ACTIVITY: Report back every line below that carries the word "computer".

· · · · ·

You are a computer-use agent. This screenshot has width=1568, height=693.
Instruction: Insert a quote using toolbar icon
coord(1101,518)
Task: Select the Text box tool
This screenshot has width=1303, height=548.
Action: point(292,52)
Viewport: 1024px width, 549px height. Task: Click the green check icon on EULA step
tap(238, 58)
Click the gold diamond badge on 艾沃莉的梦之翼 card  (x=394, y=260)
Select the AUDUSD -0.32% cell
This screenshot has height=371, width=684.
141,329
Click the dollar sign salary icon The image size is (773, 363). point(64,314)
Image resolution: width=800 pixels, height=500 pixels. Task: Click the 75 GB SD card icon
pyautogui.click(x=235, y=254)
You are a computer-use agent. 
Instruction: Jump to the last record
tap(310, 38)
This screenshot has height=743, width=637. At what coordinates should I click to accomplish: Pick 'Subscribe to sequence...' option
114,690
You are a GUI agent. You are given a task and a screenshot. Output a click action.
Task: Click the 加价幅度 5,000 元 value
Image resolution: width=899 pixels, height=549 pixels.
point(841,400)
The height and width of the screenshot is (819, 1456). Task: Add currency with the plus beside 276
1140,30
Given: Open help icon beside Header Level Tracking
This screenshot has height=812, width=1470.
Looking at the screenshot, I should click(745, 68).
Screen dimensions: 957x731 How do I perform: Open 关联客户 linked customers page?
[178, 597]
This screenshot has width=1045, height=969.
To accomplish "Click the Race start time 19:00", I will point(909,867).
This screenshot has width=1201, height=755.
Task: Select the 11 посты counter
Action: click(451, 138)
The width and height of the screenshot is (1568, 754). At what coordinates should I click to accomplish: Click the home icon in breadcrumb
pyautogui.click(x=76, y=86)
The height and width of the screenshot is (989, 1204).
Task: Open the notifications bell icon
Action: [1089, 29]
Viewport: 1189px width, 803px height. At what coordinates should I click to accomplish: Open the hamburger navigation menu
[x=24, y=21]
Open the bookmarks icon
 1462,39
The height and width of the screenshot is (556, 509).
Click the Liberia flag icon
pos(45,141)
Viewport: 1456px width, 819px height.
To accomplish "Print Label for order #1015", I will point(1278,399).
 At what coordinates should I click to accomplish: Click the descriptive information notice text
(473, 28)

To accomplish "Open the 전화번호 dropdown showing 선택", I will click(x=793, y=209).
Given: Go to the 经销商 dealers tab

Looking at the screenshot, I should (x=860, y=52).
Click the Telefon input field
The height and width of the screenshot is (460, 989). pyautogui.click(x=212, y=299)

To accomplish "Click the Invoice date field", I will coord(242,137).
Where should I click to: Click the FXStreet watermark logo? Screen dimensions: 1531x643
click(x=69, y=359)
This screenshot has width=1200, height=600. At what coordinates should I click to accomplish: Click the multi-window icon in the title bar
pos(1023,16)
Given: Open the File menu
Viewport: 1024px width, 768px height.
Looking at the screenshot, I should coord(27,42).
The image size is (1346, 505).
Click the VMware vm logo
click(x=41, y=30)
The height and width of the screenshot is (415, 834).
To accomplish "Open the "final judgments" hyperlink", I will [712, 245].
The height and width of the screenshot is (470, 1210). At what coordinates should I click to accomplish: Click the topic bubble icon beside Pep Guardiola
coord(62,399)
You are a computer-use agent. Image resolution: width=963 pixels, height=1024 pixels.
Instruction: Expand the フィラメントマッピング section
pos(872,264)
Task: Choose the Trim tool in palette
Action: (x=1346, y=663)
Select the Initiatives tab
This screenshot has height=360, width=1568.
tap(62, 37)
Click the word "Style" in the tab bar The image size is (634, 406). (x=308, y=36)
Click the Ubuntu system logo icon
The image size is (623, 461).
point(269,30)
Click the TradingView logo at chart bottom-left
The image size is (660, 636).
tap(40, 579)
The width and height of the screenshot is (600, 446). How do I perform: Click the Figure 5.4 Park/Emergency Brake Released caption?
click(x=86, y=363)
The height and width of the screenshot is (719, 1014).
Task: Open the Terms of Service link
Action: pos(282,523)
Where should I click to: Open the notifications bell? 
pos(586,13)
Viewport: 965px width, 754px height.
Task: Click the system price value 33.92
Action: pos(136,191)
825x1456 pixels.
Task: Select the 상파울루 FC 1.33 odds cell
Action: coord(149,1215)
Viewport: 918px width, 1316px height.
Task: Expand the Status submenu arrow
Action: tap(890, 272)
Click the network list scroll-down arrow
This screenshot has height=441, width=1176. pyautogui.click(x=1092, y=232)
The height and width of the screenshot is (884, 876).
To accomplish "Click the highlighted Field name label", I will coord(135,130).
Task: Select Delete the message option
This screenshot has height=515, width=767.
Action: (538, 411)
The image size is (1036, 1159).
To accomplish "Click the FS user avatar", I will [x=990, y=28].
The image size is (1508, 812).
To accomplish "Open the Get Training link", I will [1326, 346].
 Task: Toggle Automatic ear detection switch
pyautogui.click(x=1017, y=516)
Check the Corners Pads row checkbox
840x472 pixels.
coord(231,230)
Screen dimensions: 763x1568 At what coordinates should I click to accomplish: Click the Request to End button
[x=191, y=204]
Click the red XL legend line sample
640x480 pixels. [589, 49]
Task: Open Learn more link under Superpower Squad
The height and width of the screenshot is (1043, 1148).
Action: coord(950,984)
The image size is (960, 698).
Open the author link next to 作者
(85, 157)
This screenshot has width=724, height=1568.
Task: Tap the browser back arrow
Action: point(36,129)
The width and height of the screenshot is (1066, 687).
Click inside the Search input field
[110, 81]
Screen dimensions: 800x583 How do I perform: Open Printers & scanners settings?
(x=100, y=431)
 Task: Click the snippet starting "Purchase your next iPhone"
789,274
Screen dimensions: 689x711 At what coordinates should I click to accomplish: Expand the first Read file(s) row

· · · · ·

SOLUTION TO THIS PROBLEM:
You are a computer-use agent. This screenshot has width=1568, height=693.
You are a computer-use agent. 
You are a computer-use agent. Image resolution: width=963 pixels, height=1024 pixels.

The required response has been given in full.